→ **CONSEGNA 1**: Nel brano sulla cybersicurezza, chi avrebbe cantato "Nessuno, ti giuro nessuno"?
→ **CONSEGNA 2**: Riscrivi in forma più breve il paragrafo del brano sulla cybersicurezza che comincia con "Una non proprio vaga conoscenza", mantenendone i fatti principali.
→ **CONSEGNA 3**: Continua il brano sulla cybersicurezza dopo l'ultima frase riportata.

→ **ESTRATTO DEL DOCUMENTO**:
◇ ◇ ◇ ◇ ◇

Quel libro ha probabilmente ispirato la politica dei nostri giorni, dove son tutti generali e commissari e la guerra quotidiana viene persa tutti i giorni.

L’incombente apparizione del non mai abbastanza lodato Istituto Italiano per la Cybersicurezza è destinato ad essere la più indigesta ciliegina sulla torta.

Una non proprio vaga conoscenza degli scenari cibernetici mi spinge ogni giorno a segnalare situazioni incresciose, frutto di incompetenza e indifferenza di chi dovrebbe veramente – e non a chiacchiere – occuparsi di certe cose.

L’incidenza del corretto funzionamento dei sistemi informatici nella vita di chiunque e di tutti i giorni è evidente e non ha certo bisogno dell’ennesima articolazione burocratica che ne faciliti la comprensione.

Mi sorprende la cementificata condizione prona di chi siede in un incarico che verrebbe mutilato o comunque sovrapposto dalla missione del cosiddetto IIC. “Nessuno, ti giuro nessuno” – avrebbe cantato Toni Dallara – si è permesso di far presente che su “certe cose” ci stava già lavorando. Forse ognuno degli esimi personaggi ai vertici di questa o quella struttura pubblica si è permesso di rivendicare il proprio ruolo per l’incapacità di raccontare e far comprendere cosa avesse fatto in questi anni e quali obiettivi avesse raggiunto.

◇ ◇ ◇ ◇ ◇

(Dati raccolti)

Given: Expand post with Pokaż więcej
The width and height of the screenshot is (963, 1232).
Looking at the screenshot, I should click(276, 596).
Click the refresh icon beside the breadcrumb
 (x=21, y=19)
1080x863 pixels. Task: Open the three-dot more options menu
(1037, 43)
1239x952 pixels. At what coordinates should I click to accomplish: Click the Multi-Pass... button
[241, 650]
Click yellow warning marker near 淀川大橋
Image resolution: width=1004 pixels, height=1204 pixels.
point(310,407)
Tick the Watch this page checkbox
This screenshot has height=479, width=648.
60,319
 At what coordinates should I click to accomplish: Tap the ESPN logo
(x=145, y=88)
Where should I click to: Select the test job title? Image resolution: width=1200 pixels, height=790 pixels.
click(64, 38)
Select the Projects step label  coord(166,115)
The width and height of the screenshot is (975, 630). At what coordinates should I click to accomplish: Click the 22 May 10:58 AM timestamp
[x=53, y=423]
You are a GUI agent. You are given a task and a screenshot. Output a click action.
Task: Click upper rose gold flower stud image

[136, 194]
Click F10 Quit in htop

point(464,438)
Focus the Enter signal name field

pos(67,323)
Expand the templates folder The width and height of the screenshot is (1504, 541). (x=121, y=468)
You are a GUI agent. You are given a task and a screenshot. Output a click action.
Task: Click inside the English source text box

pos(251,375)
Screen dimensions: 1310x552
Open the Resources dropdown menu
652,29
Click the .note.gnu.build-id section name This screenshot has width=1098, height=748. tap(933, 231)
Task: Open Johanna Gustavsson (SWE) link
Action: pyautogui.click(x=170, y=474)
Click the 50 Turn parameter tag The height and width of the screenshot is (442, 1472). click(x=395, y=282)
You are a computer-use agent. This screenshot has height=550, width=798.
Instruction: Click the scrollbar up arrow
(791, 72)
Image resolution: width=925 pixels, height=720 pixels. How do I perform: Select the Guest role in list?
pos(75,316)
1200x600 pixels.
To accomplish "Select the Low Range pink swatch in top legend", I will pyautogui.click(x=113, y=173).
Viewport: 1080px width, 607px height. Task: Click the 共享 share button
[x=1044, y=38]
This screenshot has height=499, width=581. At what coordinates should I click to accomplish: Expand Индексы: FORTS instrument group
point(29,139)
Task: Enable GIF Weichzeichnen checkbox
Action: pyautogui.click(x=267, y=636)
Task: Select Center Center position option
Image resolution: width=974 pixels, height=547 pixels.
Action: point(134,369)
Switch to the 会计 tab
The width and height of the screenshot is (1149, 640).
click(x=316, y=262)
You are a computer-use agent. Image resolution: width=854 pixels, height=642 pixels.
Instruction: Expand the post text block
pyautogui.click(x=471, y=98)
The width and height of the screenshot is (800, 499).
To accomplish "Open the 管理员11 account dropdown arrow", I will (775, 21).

◇ ◇ ◇ ◇ ◇

→ **RISULTATO DELL'ESERCIZIO 1**: Toni Dallara.

→ **RISULTATO DELL'ESERCIZIO 2**: Chi scrive conosce bene gli scenari cibernetici e segnala ogni giorno situazioni spiacevoli, causate dall'incompetenza e dall'indifferenza di chi dovrebbe occuparsene davvero, non solo a parole.

→ **RISULTATO DELL'ESERCIZIO 3**:
Per pietà evito di elencare le tante realtà istituzionali che avrebbe avuto ragione di lamentare l’inopportunità del nascente Istituto. Lo spirito di sopravvivenza è prevalso. Guai a criticare chi siede sulla poltrona più alta, perché qualsivoglia osservazione – pur planare e, se vogliamo, d’obbligo – può mettere in cattiva luce chi si permette di muovere obiezioni o dare consigli non corrispondenti all’idea preconfezionata di chi invece dovrebbe farsi guidare.

Conosco bene questa regola aurea e sono ben cosciente che il mio scrivere vada inevitabilmente a nuocere alla mia “carriera”, ma la serietà non ammette genuflessioni. Non piace la gente che pensa e la competenza è un imperdonabile demerito. C’è sempre qualcuno (magari quello che decide o potrebbe farlo) che ti dice “però hai un carattere di merda” (come mi disse un mio collega di Nunziatella e di Accademia oggi molto importante) e così si consacra la selezione degli ubbidienti a scapito di quella doverosa di quelli più o meno bravi.

Se si è arrivati a questo punto lo si deve a numerosi fattori.

Tanto per cominciare non esiste un centro di ricerca e sviluppo che sia davvero degno di questo nome. Si è confusa la coreografica presentazione di una manciata di slide con la sperimentazione e la sua successiva applicazione pratica. Leggiamo di invenzioni e soluzioni americane, israeliane, sudcoreane, cinesi, russe e mai capita di compiacersi per qualcosa che sia davvero etichettato come “made in Italy”. E’ solo un problema di comunicazione con i cittadini? Colpa, quindi, degli uffici stampa?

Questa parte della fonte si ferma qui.